The present case summarizes a young patient with normal cytogenetics post-ASCT with CR and MFC (2nd generation) with a sensitivity of 1 in 105 does not reveal any evidence of MRD, which is good news for the patient and the physician. The expected median OS with MRD <10-4 in Medical Research Council Myeloma IX study was more than 7.5 years [75]. So, in the present case with MRD <10-5 the expected outcome seems excellent. Now we are in the era of next-generation novel agents (Carfilzomib etc.) as well as next-generation flow (NGF) and sequencing (NGS) [13].
Most of the available data on the prognostic value of MFC-based MRD assessment were obtained using “first generation” MFC (4-/6-color combinations), with a detection limit of 10−4. The next generation MFC (NGF) based on 8-color combinations has been introduced recently with a detection limit of 10−5 which has resulted in increased sensitivity in a study [76] and is comparable to NGS (10-6) in another study [13]. Barlogie and colleagues also highlighted the relevance of attaining MRD negativity by NGF in their cohort of long-term PFS (> 10 years), but did emphasize that achieving MRD may not be everything to achieve cure [77]. In a recent study, an absence of MRD by NGF in elderly myeloma patients enrolled in the PETHEMA/GEM2010MAS65 study was an independent prognostic factor for TTP (figure 2) as well as OS [76]. Attaining a deep remission does not declare victory over myeloma and it should not guide treatment. In the MRD-negative subgroup (after 9 cycles) of PETHEMA/GEM2010MAS65 study (Figure 2), we see that after completion of planned therapy the incidence of relapses is increasing. So, at this moment we do not know at what point we should stop treatment or what is the lowest level of no return for myeloma. Importantly, MRD by MFC only predicts about the tumor load in bone marrow and the extramedullary disease load is probably better assessed by imaging with PET/CT [78] and have been included in the definition of MRD negative Myeloma [79].

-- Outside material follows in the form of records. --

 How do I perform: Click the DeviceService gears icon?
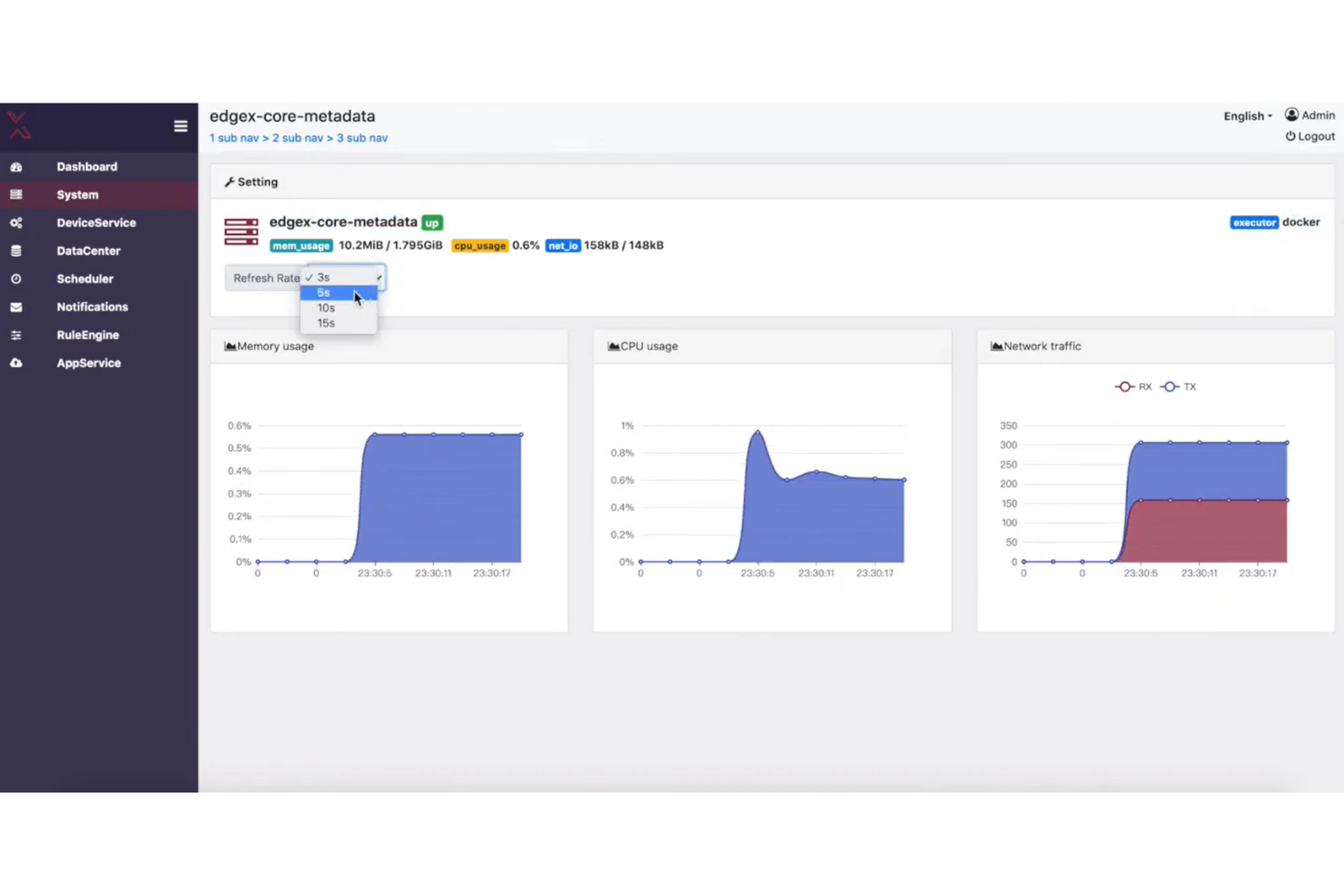(16, 222)
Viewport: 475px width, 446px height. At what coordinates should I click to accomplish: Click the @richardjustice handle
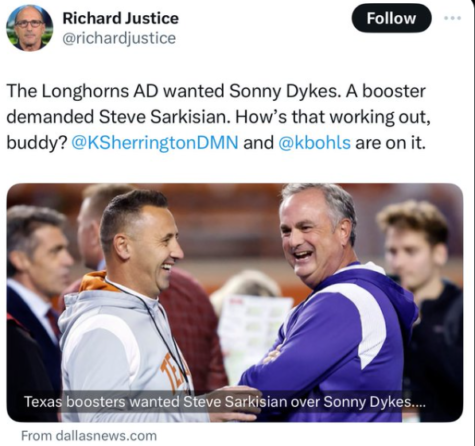click(119, 38)
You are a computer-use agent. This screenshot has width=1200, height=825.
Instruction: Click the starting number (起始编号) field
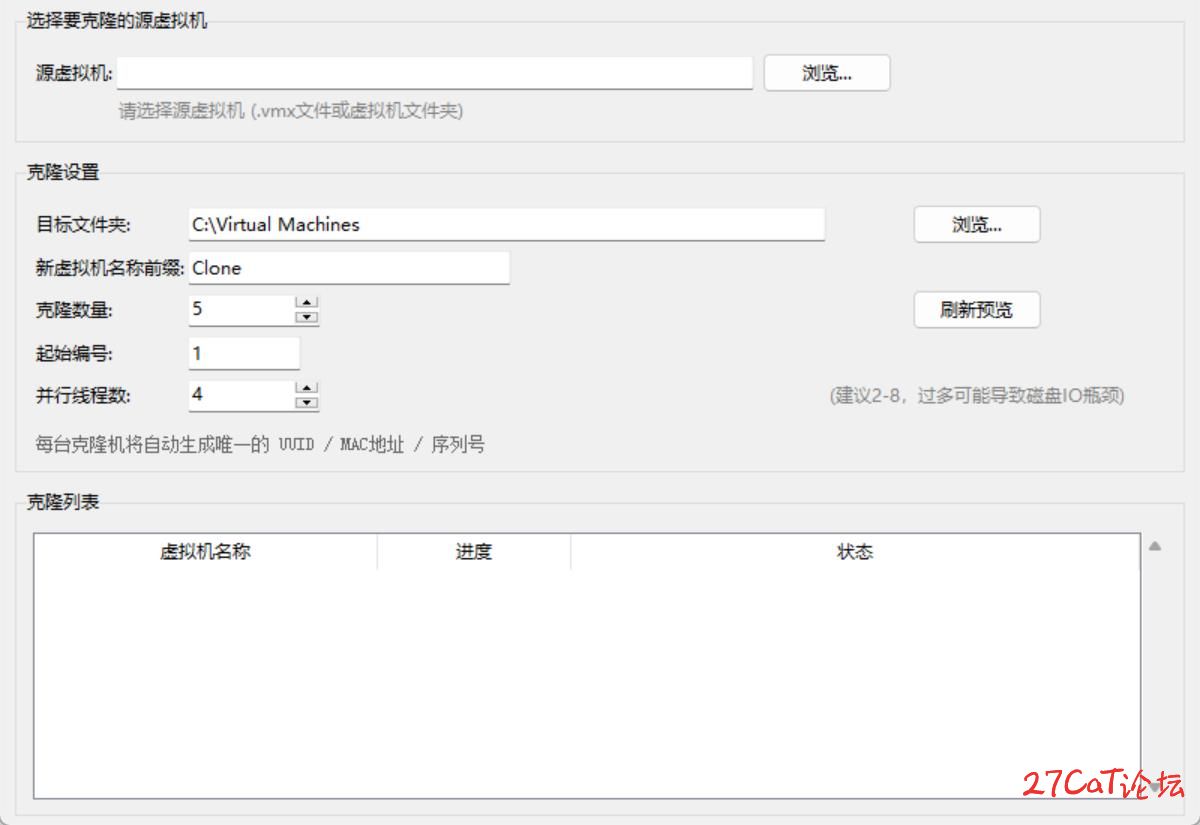coord(244,353)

There is progressive deteoration of immune function from MGUS (normal immune function) [80] to SMM (mildly abnormal) [7] and to MM (grossly abnormal) [81] and the progression from MGUS or SMM is related to immune escape. In the Spanish trial treatment with Rd in SMM demonstrated that delay in progression is not entirely dependent on cytoreduction, immunomodulation by lenalidomide is partly responsible. In another study, myeloma patients with long-term disease control were demonstrated to have a constellation of unique immune changes favoring both immune cytotoxicity and recovery of B-cell production and homing, suggesting improved immune surveillance [82]. Similarly, in PETHEMA/GEM2010MAS65 study demonstrated a unique immune signature related to regeneration of mature B-lymphocytes, experience prolonged survival even though they are MRD-positive [76].
Proposed Treatment: As we discussed, attaining MRD-negativity is desirable but not a prerequisite in order to achieve long-term disease control, and with time to come we need to include imaging to further reconfirm the MRD-negativity. More accurate identification of such patients should is a research question for the future. This patient would need further treatment in form of maintenance with or without consolidation.